##### Data under study #####
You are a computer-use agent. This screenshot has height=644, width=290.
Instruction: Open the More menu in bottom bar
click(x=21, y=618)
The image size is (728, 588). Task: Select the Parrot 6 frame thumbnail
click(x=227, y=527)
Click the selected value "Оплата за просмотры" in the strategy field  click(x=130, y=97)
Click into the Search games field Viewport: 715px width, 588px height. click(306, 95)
#####
##### Data under study #####
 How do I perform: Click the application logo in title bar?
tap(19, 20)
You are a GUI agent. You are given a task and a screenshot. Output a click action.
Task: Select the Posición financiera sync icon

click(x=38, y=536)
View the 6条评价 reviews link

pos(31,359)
#####
##### Data under study #####
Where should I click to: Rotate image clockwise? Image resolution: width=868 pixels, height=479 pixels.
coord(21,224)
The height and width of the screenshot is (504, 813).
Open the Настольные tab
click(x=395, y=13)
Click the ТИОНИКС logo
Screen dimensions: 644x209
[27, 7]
#####
Among the lines above, find those that contain the word "agent" and copy them.

You are a computer-use agent. This screenshot has height=644, width=290.
You are a GUI agent. You are given a task and a screenshot. Output a click action.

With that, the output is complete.